2005年 11月 3日 (木) 

       

■ 〈校長室の窓から〉20 野口晃男 不思議な月を見た子

 それは11月のある夕方のことでした。

  自転車に乗って遊んでいた2人の男の子がいました。そのうちの1人が、校長室の窓から外を見ていたわたしに話しかけてきました。

男の子「月が変な色をしているよ。何か悪いことが起こりそうだよ」

わたし「それを不吉な予感というんだよ。あなたの自転車にはライトがついていないから、特に気をつけないといけないよ」

男の子「ぼくもう帰ろう」

わたし「そうだね。こんなときには、家の中で静かに本を読んだりしてすごすといいんだよ」

男の子「はい」

わたし「気を付けて帰るんだよ」

男の子「はい。さようなら」

  その子は、校庭を斜めに横切って急いで暗闇の向こうに消えていきました。

    ◇   ◇

  初めて見た不思議な色に輝く月。

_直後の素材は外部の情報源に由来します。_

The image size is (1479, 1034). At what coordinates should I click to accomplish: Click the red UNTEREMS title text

まだらな雲の間から、ぼんやりとした輪をつくって不思議に輝いている月。

  その子はきっと、人間の力ではどうにもならない不思議な力が存在するのを肌で感じ取ったのでしょう。

  光の屈折のことも、空気の層によって起こる自然現象のことも、雲についてのことも、一切の説明は必要ありませんでした。

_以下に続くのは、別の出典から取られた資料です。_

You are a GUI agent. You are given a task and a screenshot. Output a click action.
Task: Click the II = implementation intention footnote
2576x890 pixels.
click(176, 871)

  なぜならその子が、今感じていることは、今でなければ感じることのできない非常に大切なことのように思ったからです。

  あすから児童会が中心になって進める読書運動が始まります。本の中で「青白く光る月」とか「月の光で夜道を行く」とか「不吉な予感がした」とかいう文に出合ったとき、その子はきっと、このときに感じたと同じ感じを体中に感じるに違いありません。

  そして、本の中にもどきどきする素晴らしい世界があることを知ることになるでしょう。